Originally posted by mad scientist
Originally posted by sy.gunson
During July 1944 Heisenberg was visited in Berlin by Maj Bernd von Brauchitisch, Goering’s adjutant, with a report that the German legation in Lisbon had learned of an American threat to drop an Atomic Bomb on Dresden during the next six weeks if germany did not sue for peace in some way before then. source: Irving, David. Virus House. p.283
Irving is a known revisionist and Holocaust denier. As such any views he has are very suspect. So this supposed threat was completely useless not only did the Allies not have a nuclear weapon, making such a threat and not carrying through with it, would only embolden the Germans as it showed the Allies did not have a weapon. The threat makes no sense and there is no corroboration for it.
Irving may have drawn wrong conclusions from his research, but his data is meticulously researched.
Irving is not the only source that Churchill threatened an anthrax attack on germany. I have cited other sources for the claim therefore you are merely practising your usual form of sneering dismissal without listening to the facts.
The project was known under the code name Operation Vegitarian Details of the wartime secret operation are contained in a series of War Office files (WO 188) at the Public Record Office in KEW.
British "Operation Vegetarian", had been in development since 1942, and was ready to go. Britain manufactured five million anthrax laced "cattle cakes" and planned to drop them on Germany in 1944. The aim of Churchill's "Operation Vegetarian" was to wipe out the German beef and dairy herds and then see the bacterium spread to the human population.

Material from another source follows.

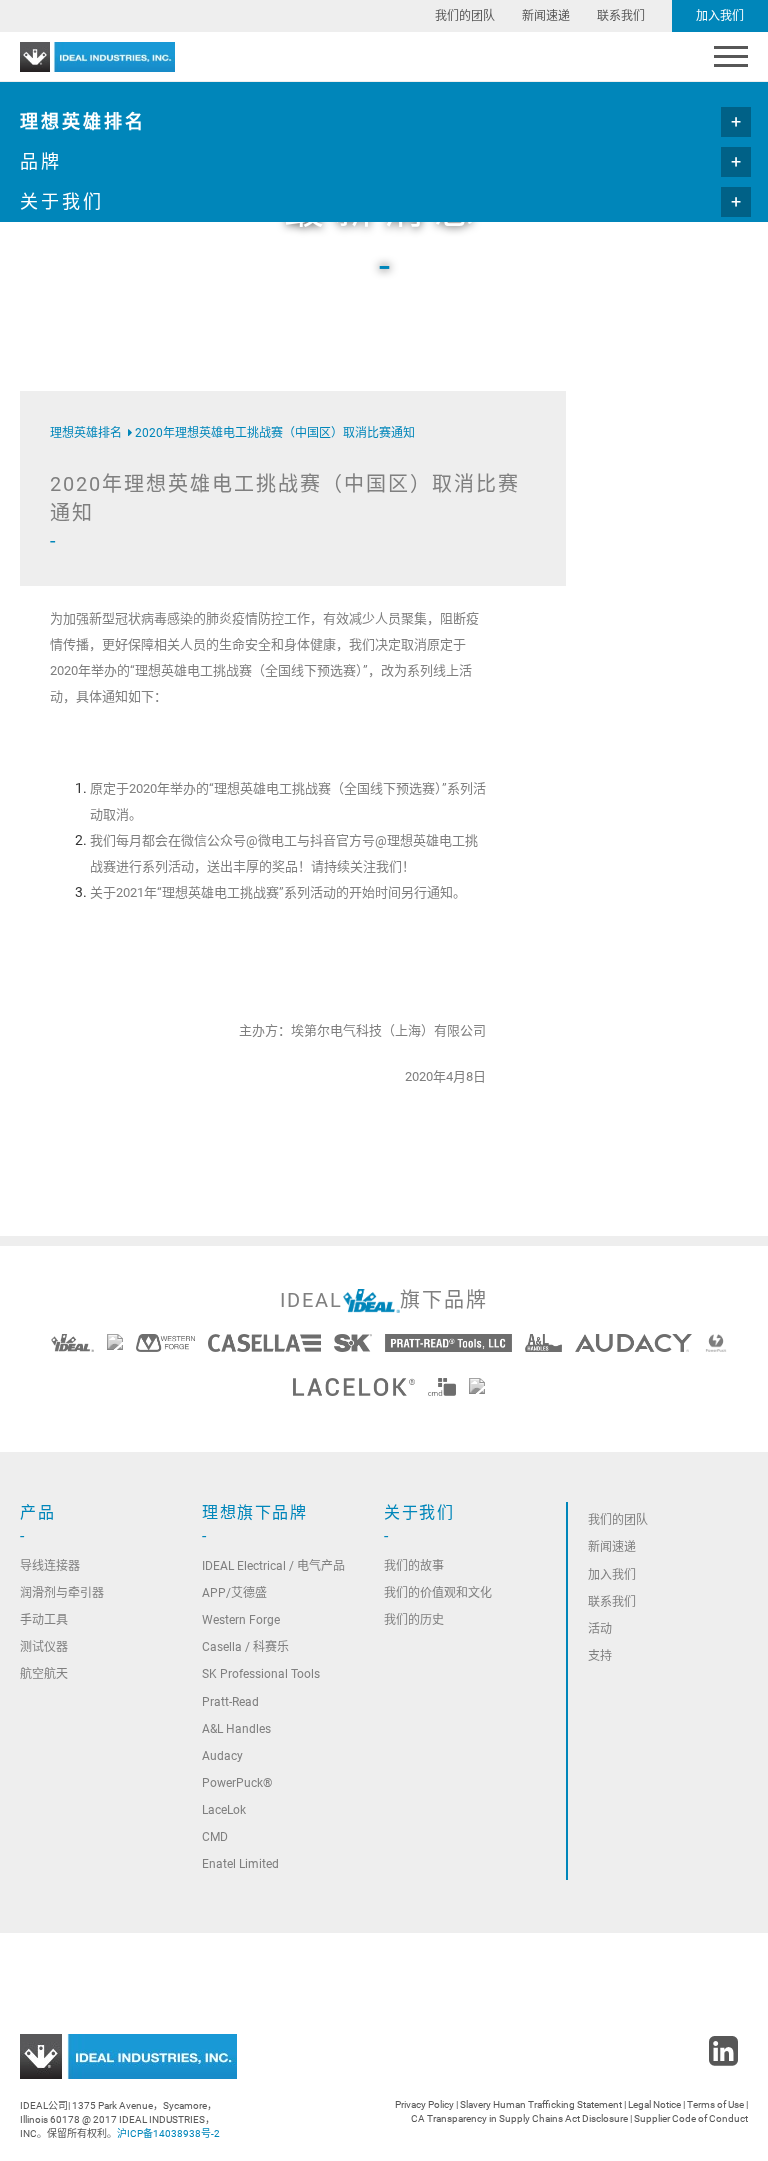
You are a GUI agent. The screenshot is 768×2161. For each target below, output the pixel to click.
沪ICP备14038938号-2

Vegetarian was led by Dr. Paul Fildes, director of the biology department at Porton Down near Salisbury in Wiltshire. The British work on anthrax, or "N" as it was code-named, in the weapon form led (1943) to the design of an "N" bomb suitable for mass production by we Americans. Each particular set of munitions weighed 1.8 kilograms (4 pounds). 106 of these "bomblets" were to be packed into a 225 kilogram (500 pound) cluster-bomb canister and dropped over Nazi population and dairy production centers. There was a second delivery method which would have been even more effective. That was to separate the small "bomblets" out of the cluster bomb, and disperse them out of the flare tubes as the planes returned from normal bombing runs at night. This would insure wide distribution of the cakes, and save on time/weight, and possible discovery by the Nazis as an intentional attack.